### Problem to work on
The answer must consist of each line below that holds the word "will", copied as it stands.

Recorded data
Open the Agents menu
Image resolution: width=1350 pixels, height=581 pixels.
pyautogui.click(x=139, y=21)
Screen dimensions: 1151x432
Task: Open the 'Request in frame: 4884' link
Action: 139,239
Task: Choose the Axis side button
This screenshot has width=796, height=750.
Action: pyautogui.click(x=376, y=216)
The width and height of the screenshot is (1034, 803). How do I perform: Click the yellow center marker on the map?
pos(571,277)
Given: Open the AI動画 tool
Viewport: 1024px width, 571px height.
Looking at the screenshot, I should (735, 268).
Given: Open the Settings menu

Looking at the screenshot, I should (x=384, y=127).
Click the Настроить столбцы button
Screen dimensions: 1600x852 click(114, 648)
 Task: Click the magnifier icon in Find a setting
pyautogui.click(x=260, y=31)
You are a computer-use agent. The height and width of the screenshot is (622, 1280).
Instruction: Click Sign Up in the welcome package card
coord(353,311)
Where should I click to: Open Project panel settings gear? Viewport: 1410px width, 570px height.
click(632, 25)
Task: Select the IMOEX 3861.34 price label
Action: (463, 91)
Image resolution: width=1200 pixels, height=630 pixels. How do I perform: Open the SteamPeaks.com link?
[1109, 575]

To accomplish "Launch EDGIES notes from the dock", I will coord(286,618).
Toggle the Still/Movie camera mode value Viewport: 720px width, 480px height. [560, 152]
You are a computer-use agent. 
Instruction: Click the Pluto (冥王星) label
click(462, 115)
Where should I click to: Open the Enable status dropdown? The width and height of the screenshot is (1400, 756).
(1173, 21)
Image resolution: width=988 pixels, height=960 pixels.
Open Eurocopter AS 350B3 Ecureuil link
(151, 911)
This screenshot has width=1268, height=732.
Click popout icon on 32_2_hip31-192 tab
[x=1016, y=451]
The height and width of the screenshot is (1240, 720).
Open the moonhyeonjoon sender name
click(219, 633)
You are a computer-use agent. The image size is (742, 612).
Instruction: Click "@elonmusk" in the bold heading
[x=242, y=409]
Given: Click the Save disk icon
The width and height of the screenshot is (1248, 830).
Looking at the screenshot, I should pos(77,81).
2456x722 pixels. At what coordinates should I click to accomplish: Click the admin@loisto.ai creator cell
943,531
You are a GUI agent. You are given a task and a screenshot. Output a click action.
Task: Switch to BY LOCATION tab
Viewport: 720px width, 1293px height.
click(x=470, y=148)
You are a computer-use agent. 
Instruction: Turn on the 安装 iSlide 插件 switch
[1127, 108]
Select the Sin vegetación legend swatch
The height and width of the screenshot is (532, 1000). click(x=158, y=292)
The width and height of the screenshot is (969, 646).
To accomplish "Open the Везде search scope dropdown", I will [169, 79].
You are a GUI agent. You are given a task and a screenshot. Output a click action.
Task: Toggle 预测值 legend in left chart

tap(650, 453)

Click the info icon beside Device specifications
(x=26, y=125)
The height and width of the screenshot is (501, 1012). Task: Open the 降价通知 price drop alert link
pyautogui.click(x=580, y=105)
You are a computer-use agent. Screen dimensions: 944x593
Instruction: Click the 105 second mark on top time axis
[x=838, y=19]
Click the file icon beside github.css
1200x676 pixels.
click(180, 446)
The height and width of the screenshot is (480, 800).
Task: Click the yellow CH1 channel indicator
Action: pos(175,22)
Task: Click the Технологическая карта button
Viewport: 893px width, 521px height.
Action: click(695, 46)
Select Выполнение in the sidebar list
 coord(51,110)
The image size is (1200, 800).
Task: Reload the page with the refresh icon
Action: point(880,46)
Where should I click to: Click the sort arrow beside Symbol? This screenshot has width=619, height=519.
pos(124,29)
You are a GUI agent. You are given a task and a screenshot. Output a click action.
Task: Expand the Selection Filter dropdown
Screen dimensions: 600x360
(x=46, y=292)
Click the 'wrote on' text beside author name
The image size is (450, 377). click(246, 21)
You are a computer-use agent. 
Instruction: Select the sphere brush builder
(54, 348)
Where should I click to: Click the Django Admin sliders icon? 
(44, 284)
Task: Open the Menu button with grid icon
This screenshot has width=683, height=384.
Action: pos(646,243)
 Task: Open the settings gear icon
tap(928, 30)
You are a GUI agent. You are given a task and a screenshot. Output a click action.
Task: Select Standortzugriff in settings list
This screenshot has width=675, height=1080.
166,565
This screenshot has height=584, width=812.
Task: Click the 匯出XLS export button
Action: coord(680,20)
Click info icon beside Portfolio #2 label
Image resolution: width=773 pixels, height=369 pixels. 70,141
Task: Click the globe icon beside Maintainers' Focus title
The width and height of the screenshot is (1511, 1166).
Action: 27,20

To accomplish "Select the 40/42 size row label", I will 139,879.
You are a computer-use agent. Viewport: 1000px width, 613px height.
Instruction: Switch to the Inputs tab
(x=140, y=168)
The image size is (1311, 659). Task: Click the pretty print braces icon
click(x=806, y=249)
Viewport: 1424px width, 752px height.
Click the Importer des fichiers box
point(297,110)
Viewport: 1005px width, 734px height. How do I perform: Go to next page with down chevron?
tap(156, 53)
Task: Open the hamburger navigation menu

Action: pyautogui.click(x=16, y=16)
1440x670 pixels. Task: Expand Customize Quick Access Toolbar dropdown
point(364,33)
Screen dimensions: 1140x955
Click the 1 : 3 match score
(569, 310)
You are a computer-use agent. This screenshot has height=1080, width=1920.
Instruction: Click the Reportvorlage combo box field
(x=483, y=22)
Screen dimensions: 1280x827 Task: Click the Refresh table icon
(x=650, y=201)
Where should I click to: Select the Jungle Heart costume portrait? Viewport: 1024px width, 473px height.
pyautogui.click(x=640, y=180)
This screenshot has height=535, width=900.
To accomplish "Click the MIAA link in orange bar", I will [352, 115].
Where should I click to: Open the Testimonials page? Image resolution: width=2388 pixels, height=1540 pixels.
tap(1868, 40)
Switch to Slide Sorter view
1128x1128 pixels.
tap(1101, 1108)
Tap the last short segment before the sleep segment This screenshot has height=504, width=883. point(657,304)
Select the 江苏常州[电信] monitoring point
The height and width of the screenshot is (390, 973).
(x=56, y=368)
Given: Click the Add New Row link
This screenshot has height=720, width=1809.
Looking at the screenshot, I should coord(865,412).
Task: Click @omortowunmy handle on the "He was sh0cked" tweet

### Answer for this exercise
To accomplish "Launch EDGIES notes from the dock", I will coord(286,618).
To accomplish "Open the Везде search scope dropdown", I will [169, 79].
To accomplish "Select the 40/42 size row label", I will 139,879.
To accomplish "Click the MIAA link in orange bar", I will [352, 115].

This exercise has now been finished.